Chap 17
!!WARNING!!
•Karakter" Boboiboy hanya milik Monsta.
•Author hanya meminjam karakternya.
•Karakter lain ialah OC author.
•Alur cerita murni karangan author.
•Mohon maaf apabila ada kesalahan penulisan atau kata yang tidak pas ataupun kata yang tidak pantas.
~Selamat Membaca~
"S-sua, kau t-tidak apa-apa?" Tanya Solar bersusah payah menahan beratnya lemari besi yang menimpa punggungnya, hanya untuk melindung Sua.
"S-solar! B-bagaimana ini kau--"
"Shhh- aku tidak apa-apa, ka-kau cobalah untuk keluar d-dari sini.."
"Kau gila?!"
Beberapa saat yang lalu, ketika gulungan air datang menghantam keduanya. Solar dan Sua sempat terseret air itu, namun beruntunglah tak jauh dari sana ada anak tangga.
Sehingga Solar mencoba bertahan dengan memegang erat ke salah satu anak tangganya dengan menggunakan tangan kiri sementara tangan yang lainnya menggemgam tangan Sua.
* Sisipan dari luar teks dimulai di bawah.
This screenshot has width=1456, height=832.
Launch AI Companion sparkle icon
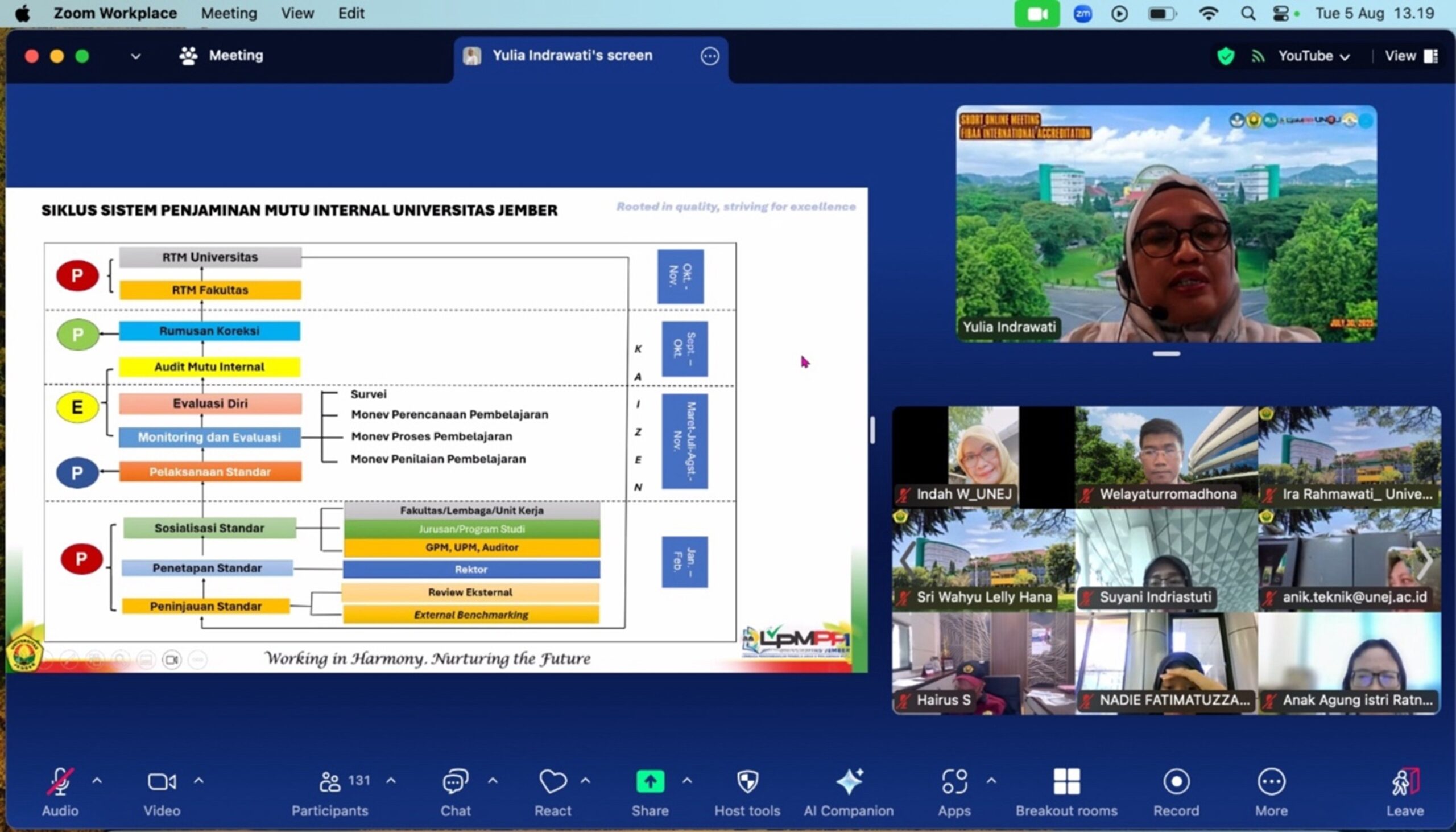pyautogui.click(x=849, y=782)
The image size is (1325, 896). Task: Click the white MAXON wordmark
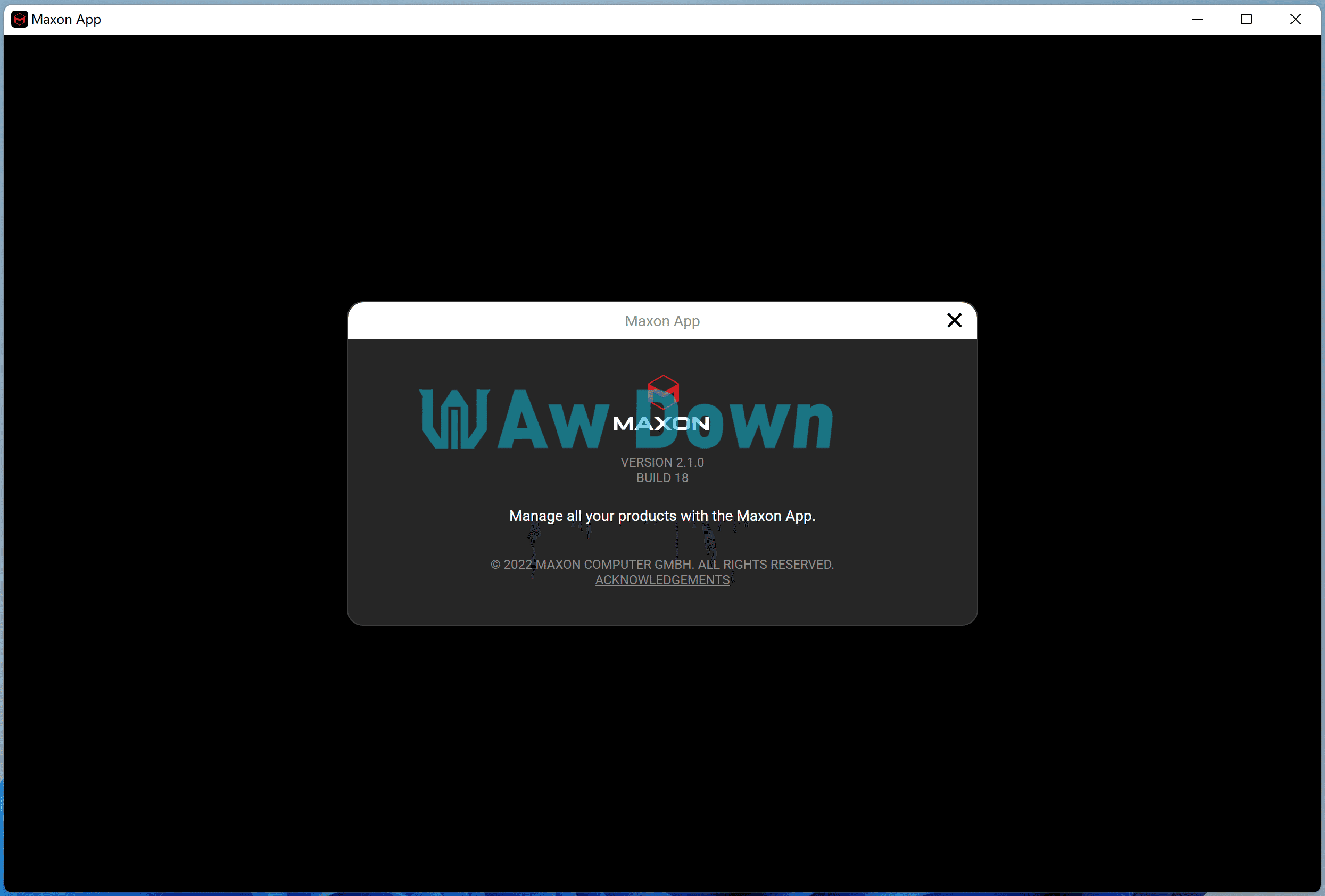click(661, 424)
Tapi naas, ketika keduanya sedang bertahan, satu lemari besi yang ikut terseret air itu menghantam Solar sampai ke ujung koridor, dan berakhir dengan Solar yang menghadap pembatas koridor dengan Sua didepannya dan punggungnya menahan beratnya bobot lemari besi tersebut. Beruntunglah air tersebut masih seatas pinggang.
"C-cepat! Tidak ada waktu lagi!"
"Tapi, t-tidak mungkin aku meninggalkanmu dalam keadaan seperti ini Solar!" Jawab Sua sambil berusaha menahan air matanya agar tidak jatuh
"Aku..aku tidak apa-apa ugh setelah kau keluar aku pasti akan m-menyusulmu d-dari belakang--"
Sua menggeleng cepat "Tidak, aku tidak bisa mempercayaimu, tch i-ini semua salahku. S-seharusnya aku tidak keras kepala dan mengikuti perkataanmu tadi. Bodoh!" Ucapnya lagi sambil memukul pelan kepalanya
"Tidak Sua, i-ini bukan salahmu. K-kau begitu pun karena k-khawatir pada teman kita yang l-lain kan..aku mengerti itu.."
"Hiks, t-tapi--"
Dreeegh
"Akhh--!" Pekik Solar, ketika punggungnya sudah tidak mampu menahan berat lemari itu lagi. Kini ia mencoba menahan lemari itu dengan bantuan kedua lututnya yang menahan ke salah satu dinding kapal
"Solar! Hiks k-kumohon bertahanlah.." Lirihnya sambil memikirkan cara untuk keluar dengan selamat
Mati-matian Solar menahan diri agar tidak kehilangan kesadarannya, hingga "Sua! Cepat! Cobalah k-kau merangkak n-naik keatas punggungku agar kau b-bisa keluar lebih dulu!" Sekali lagi Solar memerintah
"Hiks, tidak mau! A-aku tidak mau meninggalkanmu hiks" Sua kekeh dengan pendiriannya
"Jangan menangis Sua, kalau k-kau menangis..a-aku, aku juga akan merasa s-sedih.."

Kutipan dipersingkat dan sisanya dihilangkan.